(Collected data)
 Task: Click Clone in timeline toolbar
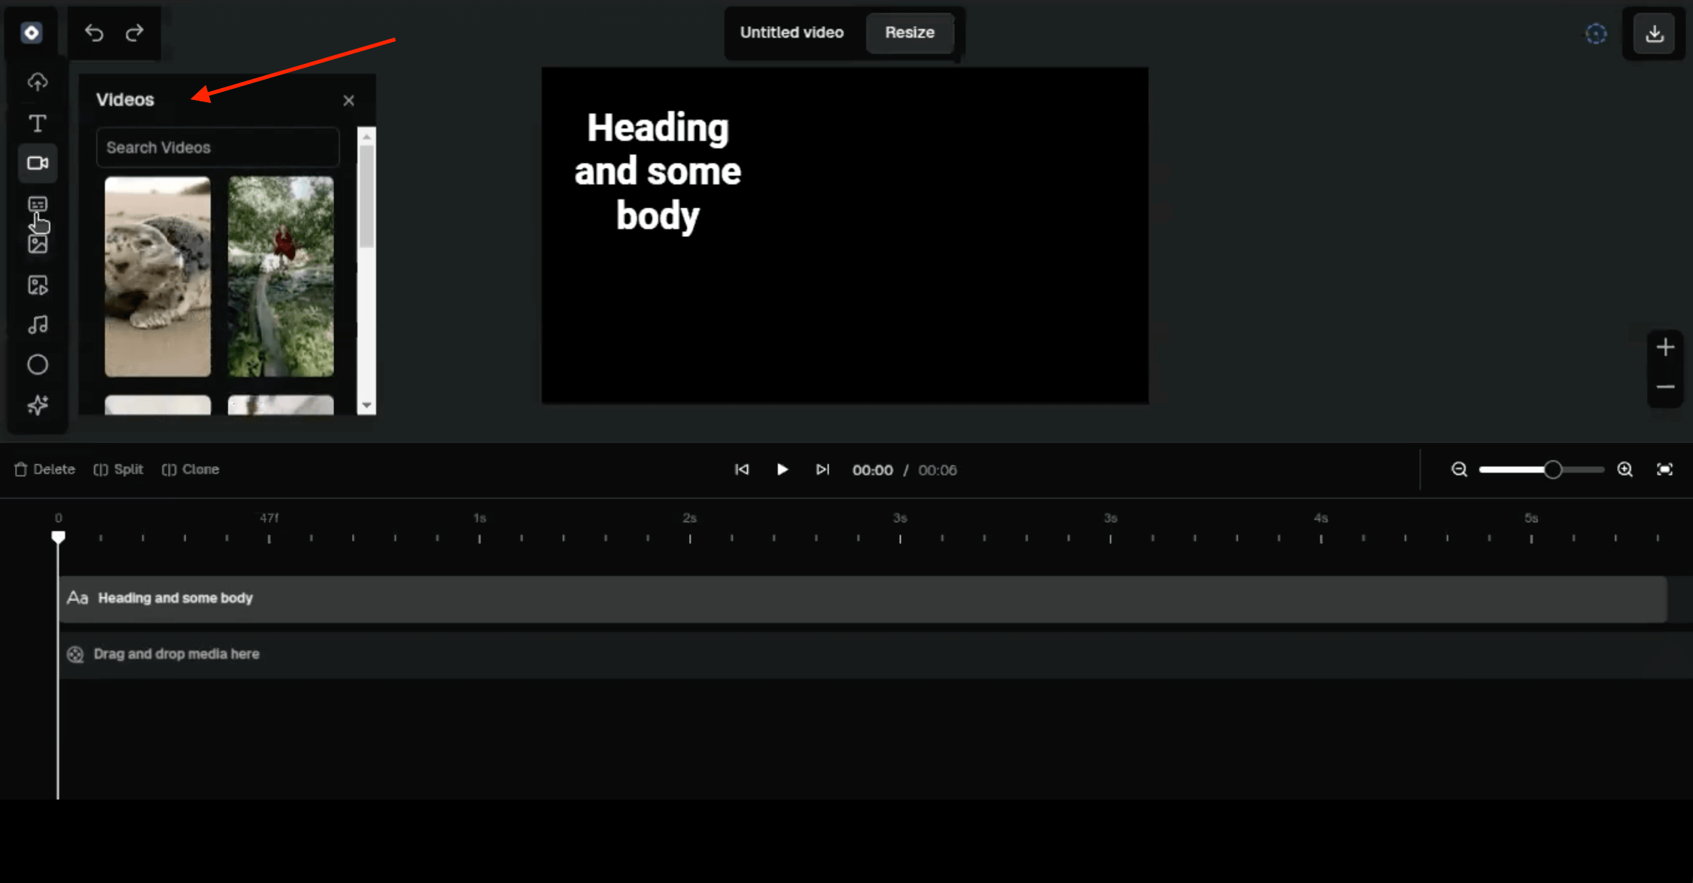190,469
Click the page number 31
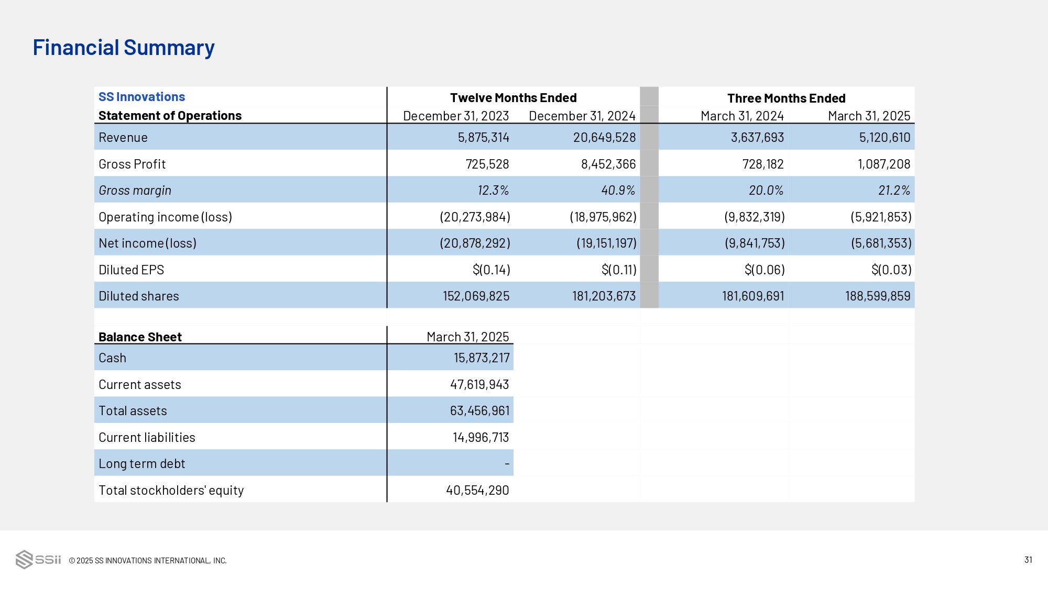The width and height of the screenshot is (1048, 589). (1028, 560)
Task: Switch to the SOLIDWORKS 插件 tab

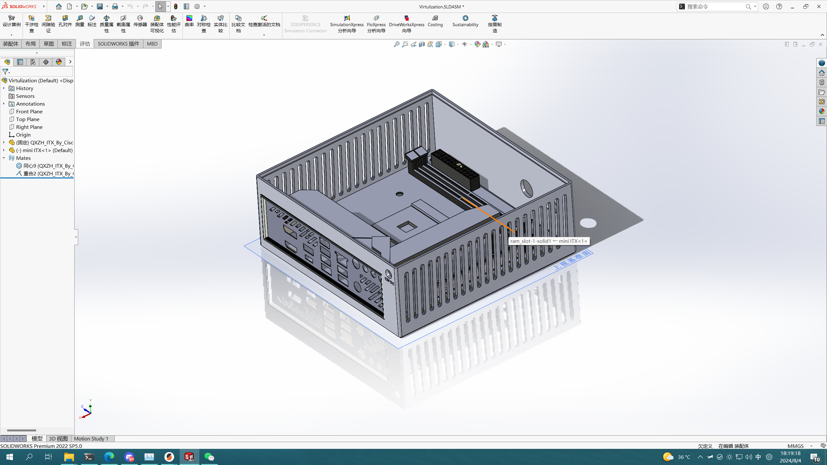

## WHAT TO WORK ON
Nothing but the lines from the one containing "Click the page number 31" through the last line of the data should appear in the answer, copied exactly, with pictures excluded.

## SOLUTION
Click the page number 31
The width and height of the screenshot is (1048, 589). (1028, 560)
Task: Switch to the SOLIDWORKS 插件 tab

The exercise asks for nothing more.